O auditório do Instituto Federal Fluminense (IFF) Campus Guarus recebeu, na última semana, o XII Ciclo de Palestras do FMS Capacita, com foco na detecção de doenças e agravos de notificação compulsória e no uso da plataforma Sinan. O encontro reuniu enfermeiros, fisioterapeutas, médicos, técnicos e auxiliares de enfermagem da Fundação Municipal de Saúde (FMS), além de outros profissionais da área da saúde.
 
A capacitação teve como objetivo reforçar a importância da identificação precoce de doenças que integram a lista nacional de notificação compulsória, atualmente composta por 65 enfermidades monitoradas pelo Ministério da Saúde. Durante a abertura, a coordenadora do Núcleo de Vigilância Epidemiológica Hospitalar (NVEH), a enfermeira Patricia Freitas, destacou o papel essencial dos profissionais da linha de frente nesse processo.
 
“As doenças de notificação compulsória são a base das ações de vigilância epidemiológica no município. Quando o profissional identifica um possível caso na unidade, ele dispara essa suspeita e, a partir daí, todo um desdobramento é iniciado, podendo confirmar ou não o diagnóstico. É fundamental que todos estejam atentos, porque a notificação é responsabilidade de toda a equipe: enfermeiros, técnicos, fisioterapeutas e médicos”, explicou.
 
Nesta edição, a capacitação priorizou quatro doenças mais frequentes no município: meningite, leptospirose, febre maculosa e a Síndrome Respiratória Aguda Grave (SRAG). A escolha, segundo a médica infectologista Gabriela Lobo, teve como foco tornar o conteúdo mais aplicável ao cotidiano das unidades.
 
“Optamos por aprofundar nas doenças mais notificadas em Campos.
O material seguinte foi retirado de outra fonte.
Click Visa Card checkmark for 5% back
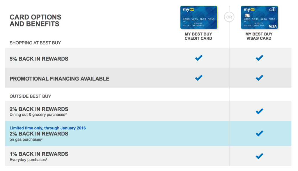The image size is (298, 171). tap(259, 58)
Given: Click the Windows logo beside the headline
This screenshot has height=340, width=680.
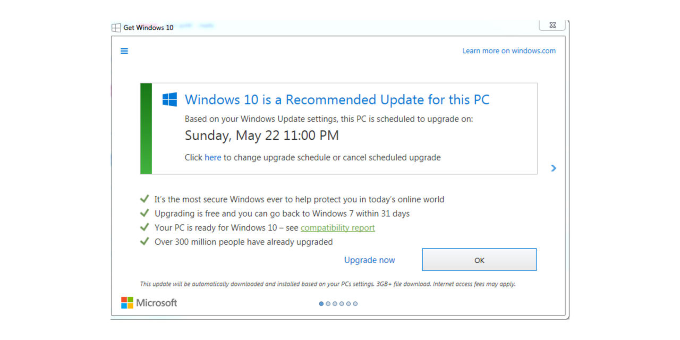Looking at the screenshot, I should click(169, 98).
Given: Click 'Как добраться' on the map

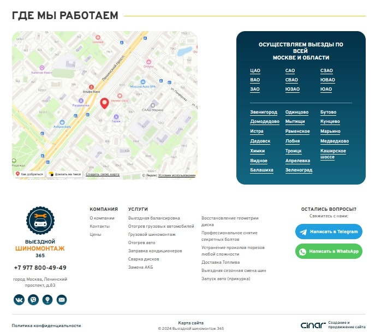Looking at the screenshot, I should click(x=30, y=174).
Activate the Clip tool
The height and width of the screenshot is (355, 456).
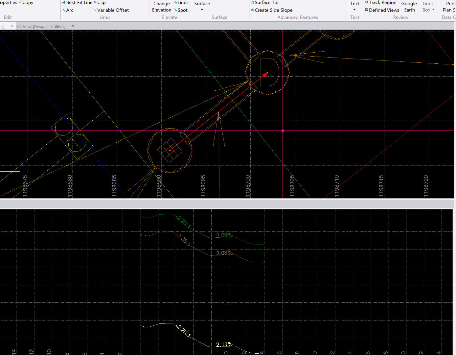click(95, 3)
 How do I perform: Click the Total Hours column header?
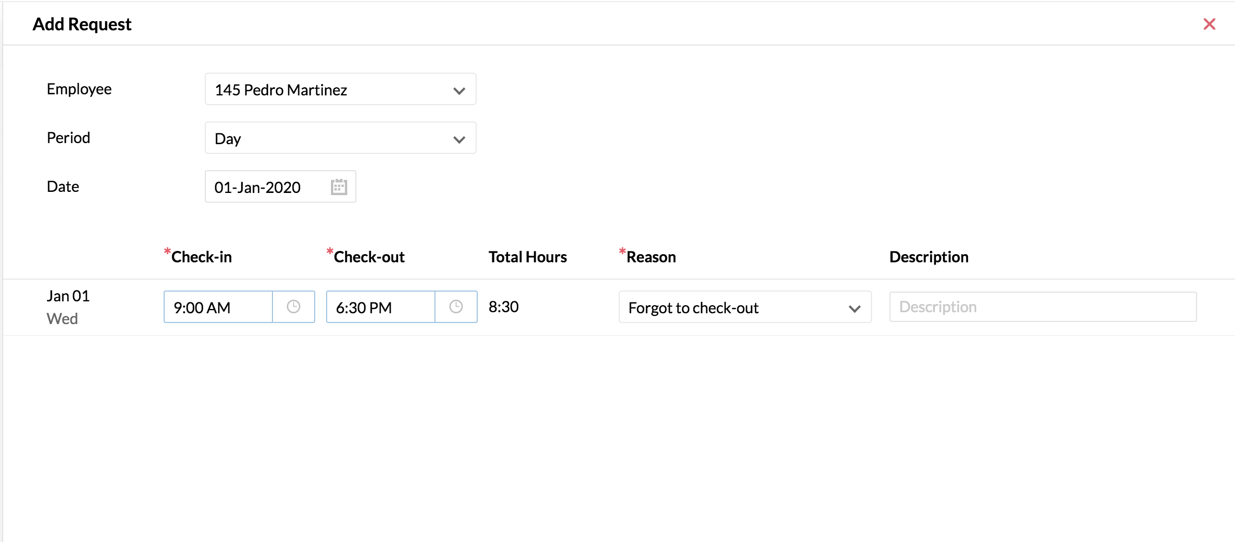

O nosso objetivo é que os profissionais da porta de entrada consigam reconhecer sinais clínicos, fazer suspeitas mais assertivas e, no caso dos médicos, oferecer um tratamento oportuno. Isso faz toda a diferença para que a evolução dos casos seja favorável. Não se trata apenas de notificar, mas de garantir uma assistência rápida e adequada”, afirmou Gabriela.
 
Ao longo do encontro, os palestrantes apresentaram protocolos, fluxos e exemplos práticos das situações que podem surgir nas Unidades Pré-Hospitalares (UPHs), hospitais e Unidades Básicas de Saúde (UBS), reforçando a necessidade de um olhar atento e integrado. Os participantes também receberam brindes, como bloco de notas e caneta, distribuídos no início da capacitação.